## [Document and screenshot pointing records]
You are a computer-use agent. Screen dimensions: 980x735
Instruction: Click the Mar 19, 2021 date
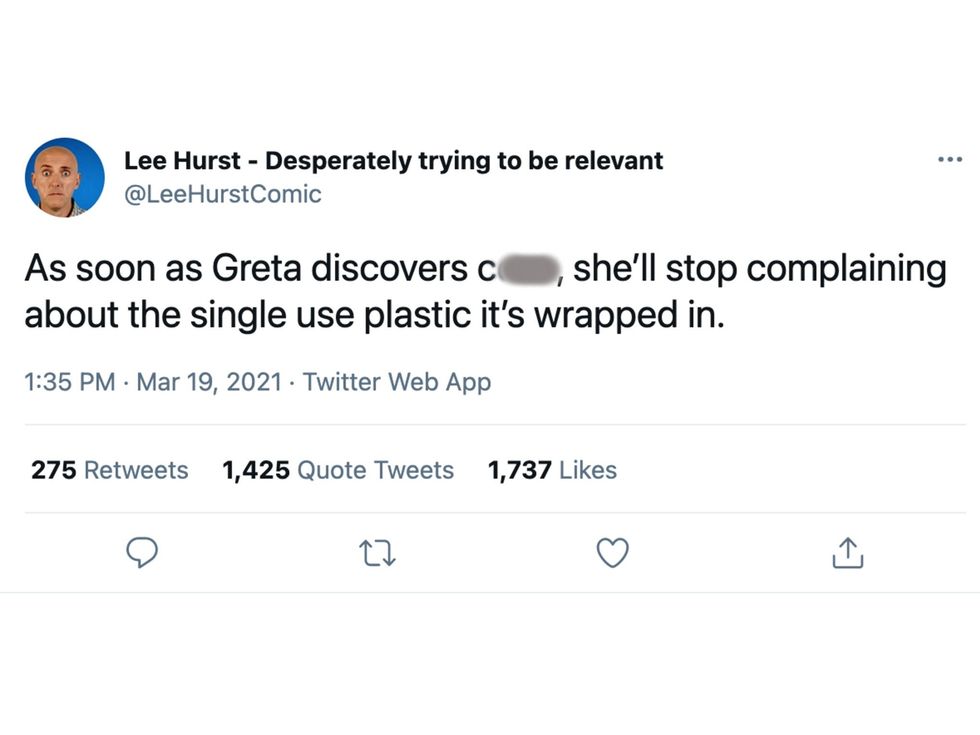click(x=209, y=382)
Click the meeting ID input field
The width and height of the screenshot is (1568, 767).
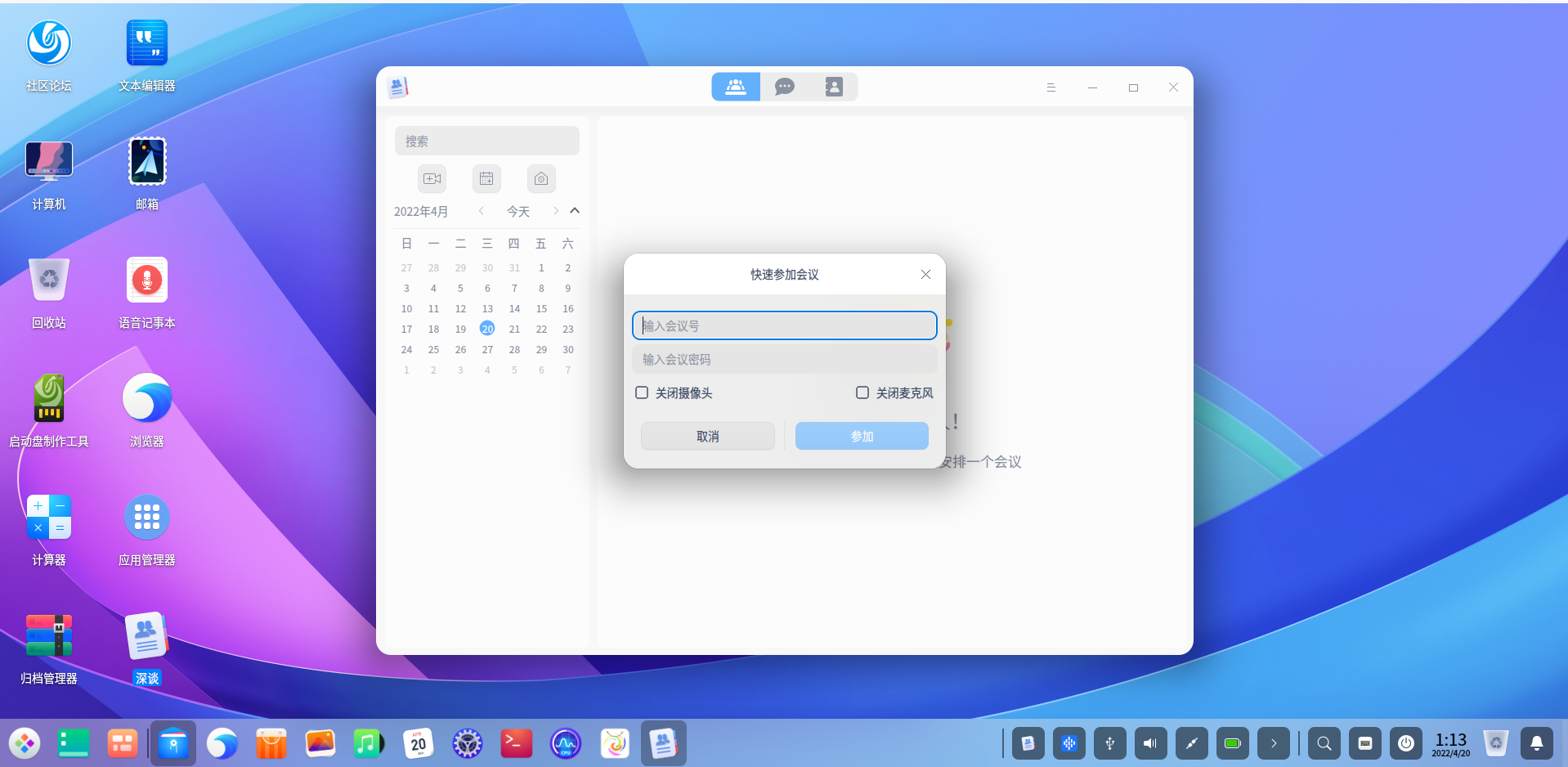tap(783, 325)
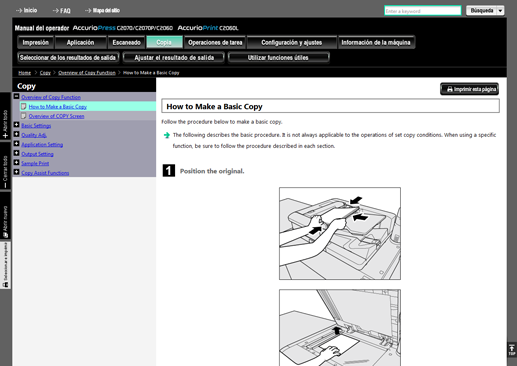Expand the Output Setting tree node
The height and width of the screenshot is (366, 517).
pos(16,153)
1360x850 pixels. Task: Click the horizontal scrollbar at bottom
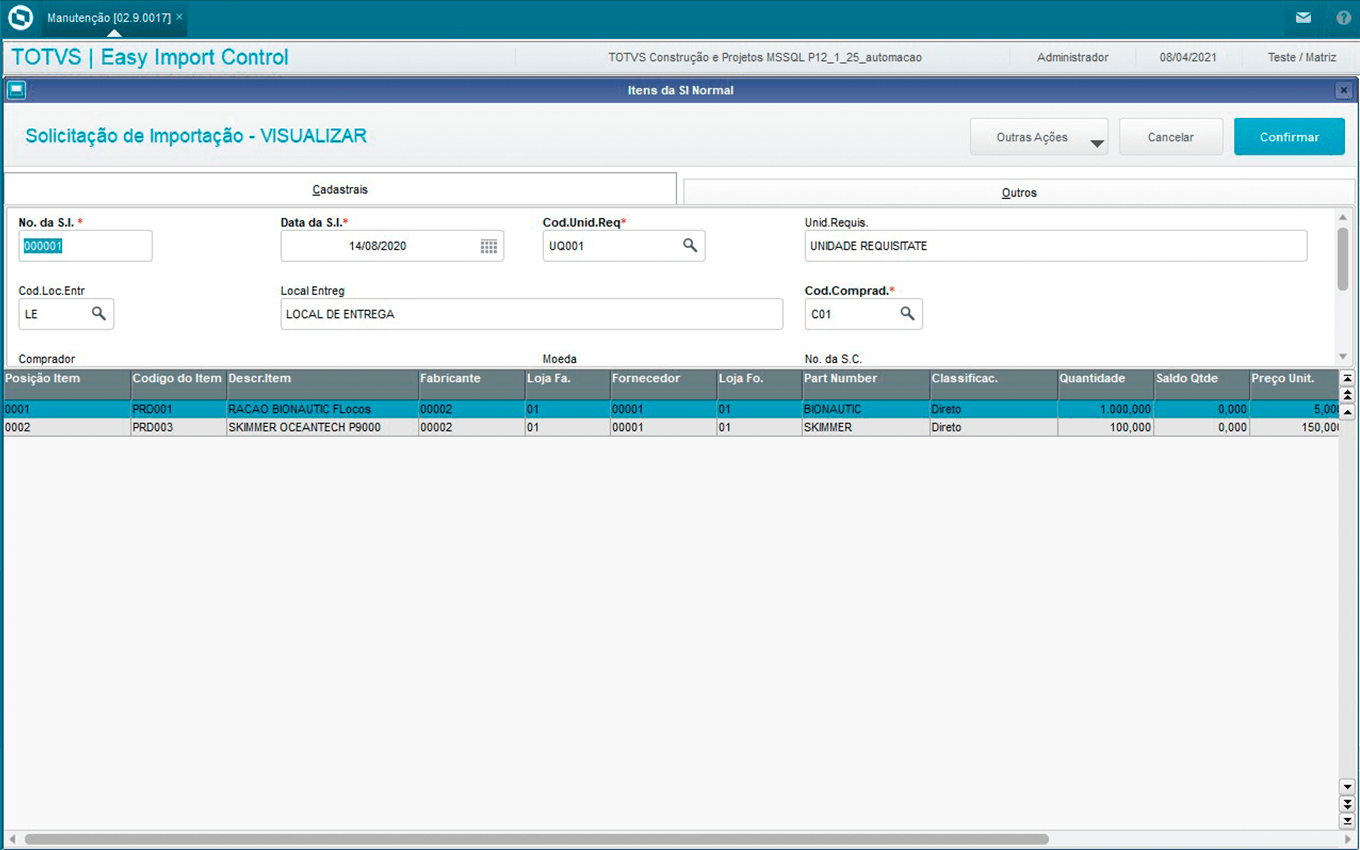(x=536, y=839)
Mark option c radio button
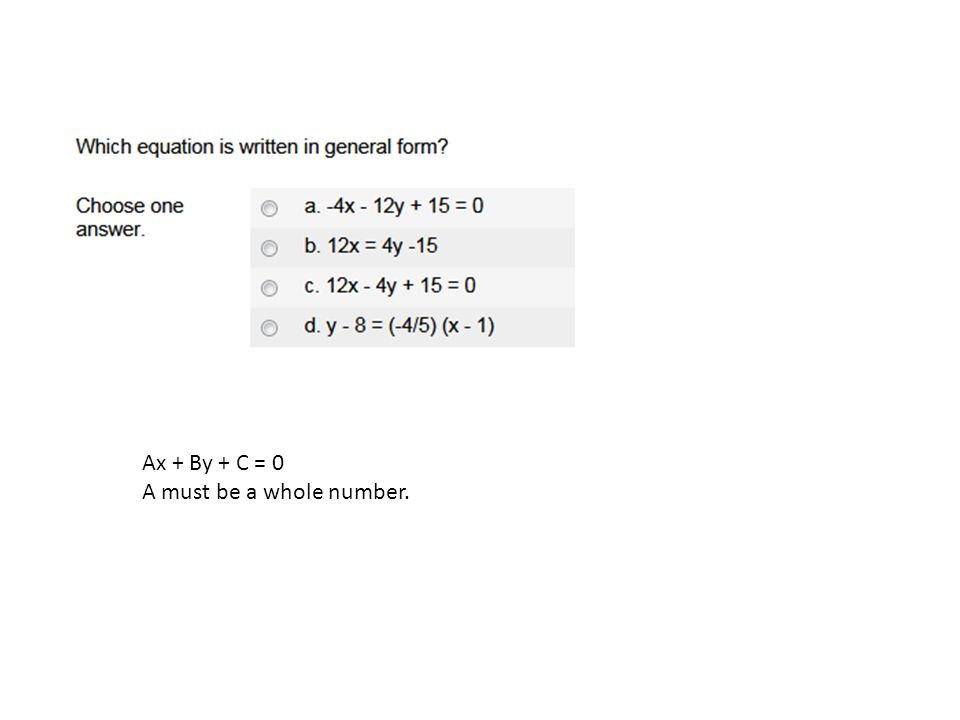Screen dimensions: 960x720 coord(269,288)
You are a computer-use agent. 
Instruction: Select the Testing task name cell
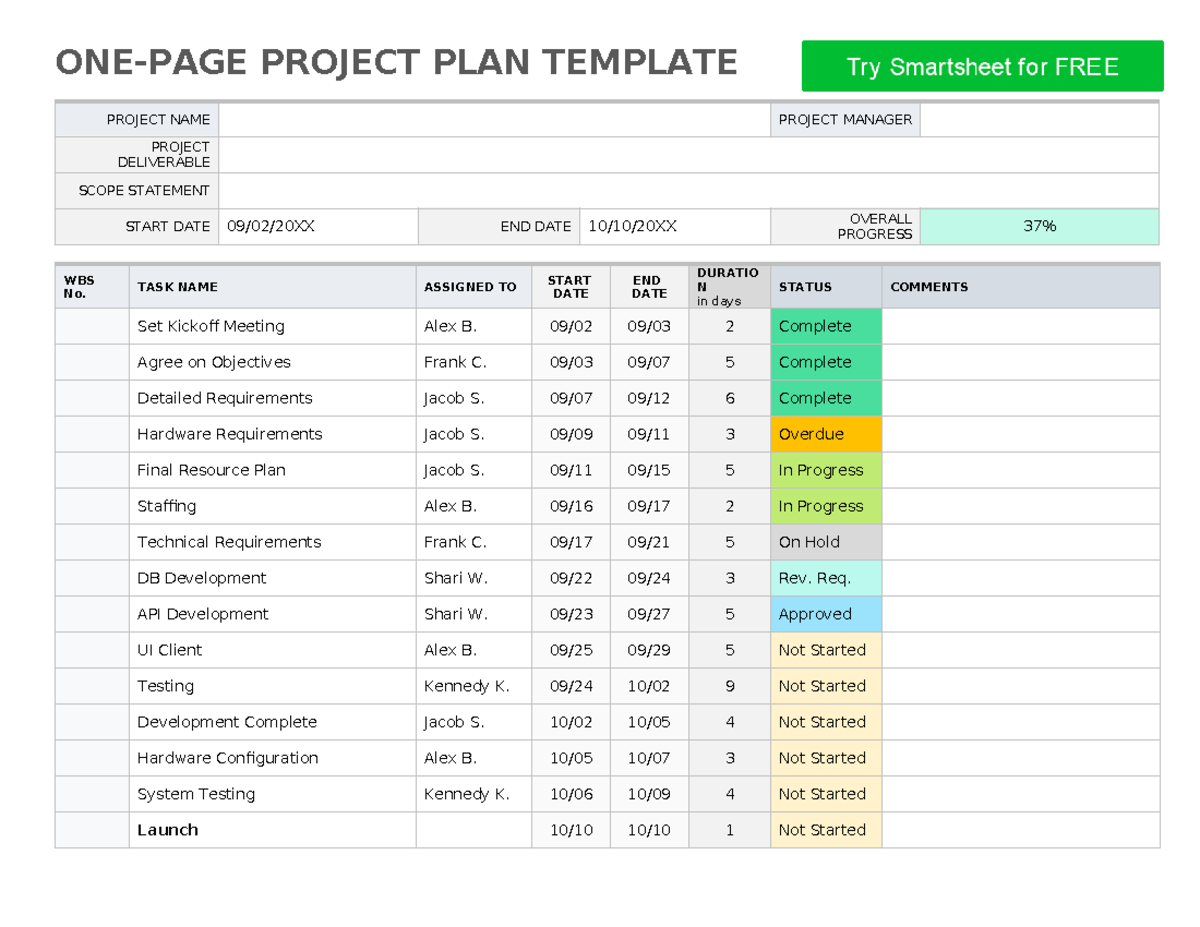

## [Task]
Counting case-sensitively, how many lines of the records contain the string "Instruction"? Reply with the number alone.

## [Problem solution]
2